Nirvana, by contrast, had everything the UK was lacking. Their performance that night began with Cobain making a dedication to his new girlfriend Courtney Love (“the best f*** in the world”, he said, effortlessly grasping The Word’s ethos of shock for shock’s sake), before he led the charge into three minutes of music that was at once chaotic and incisively powerful. Weeks later, Smells Like Teen Spirit had made its way into the British Top Ten.
There was a small reception after the show, at which guests were encouraged to drink bottles of warm beer and talk to Dani Behr. The three members of Nirvana shuffled to a corner of the room and quietly held court with a collection of associates and hangers-on; after 20 minutes of awkward mingling Cobain latched on to a conversation I was having with a colleague.
We were talking about the Farm, an opportunistic gang of Liverpudlians who had recently had a hit with a song called Groovy Train; dressed in a weatherbeaten mac, Cobain was standing with a beer, peering out from under his unevenly bleached fringe.
“Who are you talking about?” he said.
“The Farm,” I mumbled nervously.
“Oh,” he said. “Uh, who are they?”
“They’re from Liverpool,” said my colleague, who had met Cobain before. “John Peel likes them.” And that was that.
Now, this story is not much.

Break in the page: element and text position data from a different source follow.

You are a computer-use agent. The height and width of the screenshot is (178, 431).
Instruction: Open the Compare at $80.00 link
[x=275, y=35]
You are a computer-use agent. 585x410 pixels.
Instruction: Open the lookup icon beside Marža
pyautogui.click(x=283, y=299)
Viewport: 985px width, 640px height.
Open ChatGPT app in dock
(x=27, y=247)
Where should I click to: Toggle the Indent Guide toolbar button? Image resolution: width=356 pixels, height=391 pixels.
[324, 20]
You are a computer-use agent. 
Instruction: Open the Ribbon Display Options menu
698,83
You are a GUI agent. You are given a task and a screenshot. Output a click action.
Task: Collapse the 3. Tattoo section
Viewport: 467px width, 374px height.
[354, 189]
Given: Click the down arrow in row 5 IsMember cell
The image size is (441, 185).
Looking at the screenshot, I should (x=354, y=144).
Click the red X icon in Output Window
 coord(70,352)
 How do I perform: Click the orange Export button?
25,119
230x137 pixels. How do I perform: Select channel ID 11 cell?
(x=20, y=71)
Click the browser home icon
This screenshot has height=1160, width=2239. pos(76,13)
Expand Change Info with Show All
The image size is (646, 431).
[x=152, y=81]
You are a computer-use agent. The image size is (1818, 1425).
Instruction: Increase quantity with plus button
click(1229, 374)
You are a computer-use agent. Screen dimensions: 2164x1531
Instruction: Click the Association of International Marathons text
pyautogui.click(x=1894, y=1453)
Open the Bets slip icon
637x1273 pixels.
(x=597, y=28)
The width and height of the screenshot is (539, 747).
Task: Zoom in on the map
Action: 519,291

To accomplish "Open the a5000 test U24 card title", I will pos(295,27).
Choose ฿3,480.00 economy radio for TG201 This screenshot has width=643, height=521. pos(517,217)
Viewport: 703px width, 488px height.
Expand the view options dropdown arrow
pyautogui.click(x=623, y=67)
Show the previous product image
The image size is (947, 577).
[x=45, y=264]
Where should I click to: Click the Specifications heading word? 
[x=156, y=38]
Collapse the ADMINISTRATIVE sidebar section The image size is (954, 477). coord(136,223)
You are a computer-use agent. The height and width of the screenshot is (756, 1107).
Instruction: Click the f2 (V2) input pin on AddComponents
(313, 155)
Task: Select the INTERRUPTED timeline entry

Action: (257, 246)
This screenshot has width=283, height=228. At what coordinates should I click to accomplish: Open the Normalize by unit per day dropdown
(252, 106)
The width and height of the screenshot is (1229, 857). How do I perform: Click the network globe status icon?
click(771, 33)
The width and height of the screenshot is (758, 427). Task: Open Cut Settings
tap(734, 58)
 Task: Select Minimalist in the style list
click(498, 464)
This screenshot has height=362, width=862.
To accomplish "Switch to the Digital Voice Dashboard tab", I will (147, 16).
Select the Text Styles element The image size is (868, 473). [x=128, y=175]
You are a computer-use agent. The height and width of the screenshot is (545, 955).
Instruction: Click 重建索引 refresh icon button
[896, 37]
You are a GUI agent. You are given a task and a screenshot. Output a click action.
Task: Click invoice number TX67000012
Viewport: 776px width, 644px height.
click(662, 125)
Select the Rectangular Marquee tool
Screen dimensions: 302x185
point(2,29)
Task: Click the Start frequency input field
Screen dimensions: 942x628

I would much rather be able to boast about having talked to Cobain about the true meaning of punk rock, why the prospect of success filled him with dread, or, indeed, why Courtney Love was the best f*** in the world. The strange thing is, however, that even this rubbishly anti-climactic yarn can make some people emit awe-struck gasps.
I discovered this a couple of years ago, when I was researching an article about teenage fans of so-called nu-metal, a musical form — derived, in part, from Nirvana — whose enthusiasts tend to dress in black hooded tops, thread their jeans with chains, and spend much of their lives fearing the violence of “townies”. The people I met paid tribute to such noise-crazed groups as Puddle of Mudd, Slipknot and Creed — but their most enthusiastic words were reserved for Cobain.
Their schoolbags were festooned with badges featuring his image. They talked, with little persuasion, about how he was endowed with the increasingly rare asset of being “real”: unpolluted by commercial concerns, driven by nothing more complicated than the desperate need to express himself. In their estimation, that he shot himself was a consequence of his purity being fatally sullied by his Faustian partnership with the corporate music industry.
Though inevitably romanticised, this posthumous view of Cobain is at least coherent and in keeping with the pain-racked tenor of much of the music that Nirvana released while he was alive. In Utero (1993), in particular, is this aspect of Cobain’s legacy incarnate. Recorded in the wake of his first burst of worldwide success, its opening lyrics are: “Teenage angst has paid off well/ Now I’m bored and old.” From that starting point, Cobain flies into all kinds of statements of his predicament, ranging from the elliptical (“Give me a Leonard Cohen afterworld, so I can sigh eternally,” goes Pennyroyal Tea) to the brutally transparent. One of its most ferocious songs is simply entitled Rape Me. Listening to that album — which remains stunning — his time as a star seems to add up to a cautionary tale about the corrosive effects of success.